* **What to do**:
Please retype the data in full, exactly as given.

* **Entries shown**:
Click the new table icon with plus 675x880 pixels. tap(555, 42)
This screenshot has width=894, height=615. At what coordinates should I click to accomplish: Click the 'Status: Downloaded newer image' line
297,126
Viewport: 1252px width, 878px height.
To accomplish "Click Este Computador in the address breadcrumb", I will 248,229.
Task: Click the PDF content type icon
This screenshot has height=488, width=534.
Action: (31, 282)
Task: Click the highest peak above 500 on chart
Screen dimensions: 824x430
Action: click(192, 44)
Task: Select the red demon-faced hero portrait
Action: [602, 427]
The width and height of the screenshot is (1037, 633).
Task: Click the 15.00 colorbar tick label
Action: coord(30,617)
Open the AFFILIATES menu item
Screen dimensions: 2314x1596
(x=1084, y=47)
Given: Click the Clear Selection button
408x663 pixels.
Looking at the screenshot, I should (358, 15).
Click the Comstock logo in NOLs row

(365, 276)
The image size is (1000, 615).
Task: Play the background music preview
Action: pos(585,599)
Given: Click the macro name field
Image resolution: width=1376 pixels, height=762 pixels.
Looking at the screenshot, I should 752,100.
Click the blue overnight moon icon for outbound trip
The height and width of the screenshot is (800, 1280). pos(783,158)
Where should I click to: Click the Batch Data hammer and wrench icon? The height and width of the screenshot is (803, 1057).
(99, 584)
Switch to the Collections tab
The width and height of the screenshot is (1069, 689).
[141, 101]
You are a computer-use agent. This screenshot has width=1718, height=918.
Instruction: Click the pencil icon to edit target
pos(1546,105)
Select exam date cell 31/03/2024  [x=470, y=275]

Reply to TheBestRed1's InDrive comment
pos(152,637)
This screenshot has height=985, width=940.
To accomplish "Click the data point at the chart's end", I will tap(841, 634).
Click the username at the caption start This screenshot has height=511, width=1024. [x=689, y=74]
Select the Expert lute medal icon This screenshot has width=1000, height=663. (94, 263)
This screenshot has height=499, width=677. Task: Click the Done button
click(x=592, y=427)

* **Response to the task**:
Click the new table icon with plus 675x880 pixels. tap(555, 42)
This screenshot has width=894, height=615. At what coordinates should I click to accomplish: Click the 'Status: Downloaded newer image' line
297,126
Viewport: 1252px width, 878px height.
To accomplish "Click Este Computador in the address breadcrumb", I will 248,229.
Task: Click the PDF content type icon
This screenshot has height=488, width=534.
Action: (31, 282)
Task: Click the highest peak above 500 on chart
Screen dimensions: 824x430
Action: click(192, 44)
Task: Select the red demon-faced hero portrait
Action: [602, 427]
The width and height of the screenshot is (1037, 633).
Task: Click the 15.00 colorbar tick label
Action: coord(30,617)
Open the AFFILIATES menu item
Screen dimensions: 2314x1596
(x=1084, y=47)
Given: Click the Clear Selection button
408x663 pixels.
Looking at the screenshot, I should (358, 15).
Click the Comstock logo in NOLs row

(365, 276)
The image size is (1000, 615).
Task: Play the background music preview
Action: pos(585,599)
Given: Click the macro name field
Image resolution: width=1376 pixels, height=762 pixels.
Looking at the screenshot, I should 752,100.
Click the blue overnight moon icon for outbound trip
The height and width of the screenshot is (800, 1280). pos(783,158)
Where should I click to: Click the Batch Data hammer and wrench icon? The height and width of the screenshot is (803, 1057).
(99, 584)
Switch to the Collections tab
The width and height of the screenshot is (1069, 689).
[141, 101]
You are a computer-use agent. This screenshot has width=1718, height=918.
Instruction: Click the pencil icon to edit target
pos(1546,105)
Select exam date cell 31/03/2024  [x=470, y=275]

Reply to TheBestRed1's InDrive comment
pos(152,637)
This screenshot has height=985, width=940.
To accomplish "Click the data point at the chart's end", I will tap(841, 634).
Click the username at the caption start This screenshot has height=511, width=1024. [x=689, y=74]
Select the Expert lute medal icon This screenshot has width=1000, height=663. (94, 263)
This screenshot has height=499, width=677. Task: Click the Done button
click(x=592, y=427)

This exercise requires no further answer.